The XML_Statistics class also comes with two utility
functions. The getMaxDepth() method measures the maximum depth of a series of
nested elements, while countTagsInDepth() counts all the tags at a particular
nesting level. Listing E is an
example XML file that we’ll analyze using the PHP in Listing F.

You can see in Listing F that I first obtain the depth of
the XML tree with getMaxDepth(), and then use a for() loop and the
countTagsInDepth() method to calculate the total number of elements at each
level. Here’s what the output looks like:

Maximum depth of XML tree is 3
1 element(s) at level 1
5 element(s) at level 2
4 element(s) at level 3

Putting it all together

Finally, Listing G
is a composite example which demonstrates all the methods outlined above. This
example consists of a form, into which the user can enter a path. On
submission, the script scans the specified location for XML files, analyzes
each one, and presents a report about the contents of each.

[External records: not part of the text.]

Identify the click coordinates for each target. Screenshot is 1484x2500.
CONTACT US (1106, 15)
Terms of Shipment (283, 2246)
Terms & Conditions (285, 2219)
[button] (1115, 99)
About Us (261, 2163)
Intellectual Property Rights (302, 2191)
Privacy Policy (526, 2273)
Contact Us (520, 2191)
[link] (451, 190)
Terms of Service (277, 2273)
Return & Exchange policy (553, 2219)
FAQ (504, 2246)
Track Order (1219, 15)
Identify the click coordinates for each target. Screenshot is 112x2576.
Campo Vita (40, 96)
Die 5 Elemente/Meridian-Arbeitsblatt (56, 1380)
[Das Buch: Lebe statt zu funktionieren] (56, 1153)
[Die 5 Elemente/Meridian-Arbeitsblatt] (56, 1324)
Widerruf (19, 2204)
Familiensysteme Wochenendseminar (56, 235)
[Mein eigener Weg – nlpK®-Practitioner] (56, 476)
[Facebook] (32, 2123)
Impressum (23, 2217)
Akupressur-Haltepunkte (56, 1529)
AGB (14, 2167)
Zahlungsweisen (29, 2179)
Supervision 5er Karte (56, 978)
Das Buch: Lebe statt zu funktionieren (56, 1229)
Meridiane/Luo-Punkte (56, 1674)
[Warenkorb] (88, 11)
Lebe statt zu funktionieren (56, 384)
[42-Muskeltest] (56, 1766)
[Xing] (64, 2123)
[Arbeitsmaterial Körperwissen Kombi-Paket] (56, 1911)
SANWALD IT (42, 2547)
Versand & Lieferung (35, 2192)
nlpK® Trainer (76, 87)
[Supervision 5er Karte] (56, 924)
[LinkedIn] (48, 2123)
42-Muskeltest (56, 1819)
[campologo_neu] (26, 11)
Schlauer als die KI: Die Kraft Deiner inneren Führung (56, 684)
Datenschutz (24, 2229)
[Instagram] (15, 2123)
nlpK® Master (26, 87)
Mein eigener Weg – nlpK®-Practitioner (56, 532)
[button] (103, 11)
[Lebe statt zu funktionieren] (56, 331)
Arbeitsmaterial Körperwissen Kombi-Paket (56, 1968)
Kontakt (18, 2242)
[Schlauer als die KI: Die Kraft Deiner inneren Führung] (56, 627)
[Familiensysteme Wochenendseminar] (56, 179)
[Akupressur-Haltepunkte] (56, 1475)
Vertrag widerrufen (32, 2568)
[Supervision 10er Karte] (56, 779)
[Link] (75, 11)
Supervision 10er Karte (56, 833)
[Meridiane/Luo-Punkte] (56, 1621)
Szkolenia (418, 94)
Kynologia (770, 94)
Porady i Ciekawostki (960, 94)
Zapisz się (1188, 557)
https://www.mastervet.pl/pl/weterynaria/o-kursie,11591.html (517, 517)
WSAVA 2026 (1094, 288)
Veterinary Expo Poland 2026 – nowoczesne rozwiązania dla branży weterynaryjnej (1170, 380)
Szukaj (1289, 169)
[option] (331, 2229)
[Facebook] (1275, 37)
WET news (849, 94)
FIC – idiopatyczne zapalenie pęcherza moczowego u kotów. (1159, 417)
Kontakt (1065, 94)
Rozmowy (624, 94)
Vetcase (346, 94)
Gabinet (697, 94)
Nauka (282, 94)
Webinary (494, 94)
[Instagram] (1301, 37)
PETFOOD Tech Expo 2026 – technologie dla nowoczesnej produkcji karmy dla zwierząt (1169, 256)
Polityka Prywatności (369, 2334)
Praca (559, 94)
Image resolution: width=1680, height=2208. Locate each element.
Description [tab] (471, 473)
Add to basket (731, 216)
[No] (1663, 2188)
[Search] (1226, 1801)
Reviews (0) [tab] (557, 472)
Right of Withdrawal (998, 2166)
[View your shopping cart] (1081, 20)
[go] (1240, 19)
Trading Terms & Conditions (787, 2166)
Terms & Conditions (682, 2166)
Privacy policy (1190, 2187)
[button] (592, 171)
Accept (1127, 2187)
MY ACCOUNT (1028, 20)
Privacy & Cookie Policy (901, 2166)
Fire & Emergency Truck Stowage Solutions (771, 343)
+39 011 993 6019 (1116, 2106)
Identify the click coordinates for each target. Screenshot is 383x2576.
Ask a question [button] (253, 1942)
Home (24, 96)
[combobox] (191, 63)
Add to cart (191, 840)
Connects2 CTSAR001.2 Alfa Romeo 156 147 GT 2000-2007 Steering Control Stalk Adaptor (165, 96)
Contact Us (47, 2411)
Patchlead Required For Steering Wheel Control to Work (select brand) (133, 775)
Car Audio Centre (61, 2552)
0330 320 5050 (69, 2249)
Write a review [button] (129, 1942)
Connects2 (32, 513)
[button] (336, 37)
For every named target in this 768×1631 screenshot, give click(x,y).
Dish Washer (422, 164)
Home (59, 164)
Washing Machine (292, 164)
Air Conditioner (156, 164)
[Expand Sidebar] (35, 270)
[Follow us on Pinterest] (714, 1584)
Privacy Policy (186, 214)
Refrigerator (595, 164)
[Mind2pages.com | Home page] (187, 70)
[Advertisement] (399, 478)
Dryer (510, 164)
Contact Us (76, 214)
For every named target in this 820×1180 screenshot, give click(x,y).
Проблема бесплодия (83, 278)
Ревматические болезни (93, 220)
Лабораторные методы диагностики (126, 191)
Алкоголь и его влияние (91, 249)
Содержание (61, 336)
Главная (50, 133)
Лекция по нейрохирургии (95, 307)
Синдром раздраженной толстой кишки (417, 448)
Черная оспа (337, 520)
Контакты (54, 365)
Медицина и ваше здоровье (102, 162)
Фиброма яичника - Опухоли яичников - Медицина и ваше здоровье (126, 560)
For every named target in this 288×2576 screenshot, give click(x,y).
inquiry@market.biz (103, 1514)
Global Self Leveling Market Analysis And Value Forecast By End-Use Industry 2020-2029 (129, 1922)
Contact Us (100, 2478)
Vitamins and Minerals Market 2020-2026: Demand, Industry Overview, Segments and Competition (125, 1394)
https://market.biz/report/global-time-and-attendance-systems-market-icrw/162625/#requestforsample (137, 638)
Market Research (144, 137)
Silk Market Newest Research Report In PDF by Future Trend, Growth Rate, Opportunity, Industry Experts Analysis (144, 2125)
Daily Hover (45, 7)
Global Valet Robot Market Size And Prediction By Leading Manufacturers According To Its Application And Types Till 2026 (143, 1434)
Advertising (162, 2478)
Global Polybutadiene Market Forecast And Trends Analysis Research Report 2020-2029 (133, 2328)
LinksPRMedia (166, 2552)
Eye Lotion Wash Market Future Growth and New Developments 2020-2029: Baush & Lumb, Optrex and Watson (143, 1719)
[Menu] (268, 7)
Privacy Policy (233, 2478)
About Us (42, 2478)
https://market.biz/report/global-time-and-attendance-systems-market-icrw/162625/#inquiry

This script is actually divided into two parts: The first
part displays the form, and the second part processes the form data. Once the
user enters a directory location, the script first checks to see if the path
entered is valid, and then iterates over the directory to obtain a list of
valid files (files with the .xml extension). Each file is analyzed with the analyzeFile()
method, and a report printed about its contents. The process continues until
all the XML files in the named location have been analyzed. If the user enters
an invalid or incorrect directory, the script will simply die with an error
message.

You can see an example of the output in Figure A. In
case you were wondering where the “PIs: 1” in each file came from,
the very first line in an XML document—the XML declaration—is itself a PI (processing instruction).